▶ EXERCISE
Render each row below as a Markdown table with two columns, No. and Entry, that holds its number and its text. Leave out blank lines.
---*---
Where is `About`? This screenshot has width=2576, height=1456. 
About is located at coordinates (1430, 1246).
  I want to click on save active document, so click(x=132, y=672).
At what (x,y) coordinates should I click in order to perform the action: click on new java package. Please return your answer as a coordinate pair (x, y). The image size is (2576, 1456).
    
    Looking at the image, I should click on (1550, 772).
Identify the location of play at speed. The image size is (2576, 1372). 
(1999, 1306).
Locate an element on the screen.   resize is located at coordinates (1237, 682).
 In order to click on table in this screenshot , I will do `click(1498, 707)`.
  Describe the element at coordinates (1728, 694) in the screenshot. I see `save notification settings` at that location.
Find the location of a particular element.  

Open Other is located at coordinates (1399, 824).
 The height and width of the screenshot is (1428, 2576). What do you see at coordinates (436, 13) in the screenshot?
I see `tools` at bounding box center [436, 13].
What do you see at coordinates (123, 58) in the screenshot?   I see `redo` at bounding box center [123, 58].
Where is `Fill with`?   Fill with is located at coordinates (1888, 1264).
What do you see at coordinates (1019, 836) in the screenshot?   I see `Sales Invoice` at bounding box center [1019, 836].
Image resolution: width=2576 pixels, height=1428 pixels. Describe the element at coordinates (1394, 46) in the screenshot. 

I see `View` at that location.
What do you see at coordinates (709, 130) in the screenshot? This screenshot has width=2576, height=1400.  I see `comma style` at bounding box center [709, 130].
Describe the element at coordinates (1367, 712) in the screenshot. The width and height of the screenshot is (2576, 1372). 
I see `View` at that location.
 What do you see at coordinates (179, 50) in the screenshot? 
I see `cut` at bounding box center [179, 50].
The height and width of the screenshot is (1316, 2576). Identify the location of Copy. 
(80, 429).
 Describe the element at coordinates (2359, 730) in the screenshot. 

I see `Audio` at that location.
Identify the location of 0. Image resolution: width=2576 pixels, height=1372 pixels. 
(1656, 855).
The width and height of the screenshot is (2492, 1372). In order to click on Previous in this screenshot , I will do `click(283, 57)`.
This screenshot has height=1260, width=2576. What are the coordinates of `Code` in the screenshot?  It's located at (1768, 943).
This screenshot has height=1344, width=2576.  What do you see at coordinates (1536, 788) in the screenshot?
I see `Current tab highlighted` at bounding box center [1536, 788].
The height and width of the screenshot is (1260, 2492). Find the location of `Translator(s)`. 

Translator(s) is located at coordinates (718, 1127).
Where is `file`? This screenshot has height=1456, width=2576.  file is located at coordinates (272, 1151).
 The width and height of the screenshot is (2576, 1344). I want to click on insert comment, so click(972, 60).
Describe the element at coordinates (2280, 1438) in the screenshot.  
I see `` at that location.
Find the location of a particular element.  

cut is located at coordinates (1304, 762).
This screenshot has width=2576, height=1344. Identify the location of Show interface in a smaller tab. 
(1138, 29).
---*---
▶ REPLY
| No. | Entry |
|---|---|
| 1 | Where is `About`? This screenshot has width=2576, height=1456.  |
| 2 | About is located at coordinates (1430, 1246). |
| 3 |   I want to click on save active document, so click(x=132, y=672). |
| 4 | At what (x,y) coordinates should I click in order to perform the action: click on new java package. Please return your answer as a coordinate pair (x, y). The image size is (2576, 1456). |
| 5 |     Looking at the image, I should click on (1550, 772). |
| 6 | Identify the location of play at speed. The image size is (2576, 1372).  |
| 7 | (1999, 1306). |
| 8 | Locate an element on the screen.   resize is located at coordinates (1237, 682). |
| 9 |  In order to click on table in this screenshot , I will do `click(1498, 707)`. |
| 10 |   Describe the element at coordinates (1728, 694) in the screenshot. I see `save notification settings` at that location. |
| 11 | Find the location of a particular element.   |
| 12 | Open Other is located at coordinates (1399, 824). |
| 13 |  The height and width of the screenshot is (1428, 2576). What do you see at coordinates (436, 13) in the screenshot? |
| 14 | I see `tools` at bounding box center [436, 13]. |
| 15 | What do you see at coordinates (123, 58) in the screenshot?   I see `redo` at bounding box center [123, 58]. |
| 16 | Where is `Fill with`?   Fill with is located at coordinates (1888, 1264). |
| 17 | What do you see at coordinates (1019, 836) in the screenshot?   I see `Sales Invoice` at bounding box center [1019, 836]. |
| 18 | Image resolution: width=2576 pixels, height=1428 pixels. Describe the element at coordinates (1394, 46) in the screenshot.  |
| 19 | I see `View` at that location. |
| 20 | What do you see at coordinates (709, 130) in the screenshot? This screenshot has width=2576, height=1400.  I see `comma style` at bounding box center [709, 130]. |
| 21 | Describe the element at coordinates (1367, 712) in the screenshot. The width and height of the screenshot is (2576, 1372).  |
| 22 | I see `View` at that location. |
| 23 |  What do you see at coordinates (179, 50) in the screenshot?  |
| 24 | I see `cut` at bounding box center [179, 50]. |
| 25 | The height and width of the screenshot is (1316, 2576). Identify the location of Copy.  |
| 26 | (80, 429). |
| 27 |  Describe the element at coordinates (2359, 730) in the screenshot.  |
| 28 | I see `Audio` at that location. |
| 29 | Identify the location of 0. Image resolution: width=2576 pixels, height=1372 pixels.  |
| 30 | (1656, 855). |
| 31 | The width and height of the screenshot is (2492, 1372). In order to click on Previous in this screenshot , I will do `click(283, 57)`. |
| 32 | This screenshot has height=1260, width=2576. What are the coordinates of `Code` in the screenshot?  It's located at (1768, 943). |
| 33 | This screenshot has height=1344, width=2576.  What do you see at coordinates (1536, 788) in the screenshot? |
| 34 | I see `Current tab highlighted` at bounding box center [1536, 788]. |
| 35 | The height and width of the screenshot is (1260, 2492). Find the location of `Translator(s)`.  |
| 36 | Translator(s) is located at coordinates (718, 1127). |
| 37 | Where is `file`? This screenshot has height=1456, width=2576.  file is located at coordinates (272, 1151). |
| 38 |  The width and height of the screenshot is (2576, 1344). I want to click on insert comment, so click(972, 60). |
| 39 | Describe the element at coordinates (2280, 1438) in the screenshot.   |
| 40 | I see `` at that location. |
| 41 | Find the location of a particular element.   |
| 42 | cut is located at coordinates (1304, 762). |
| 43 | This screenshot has width=2576, height=1344. Identify the location of Show interface in a smaller tab.  |
| 44 | (1138, 29). |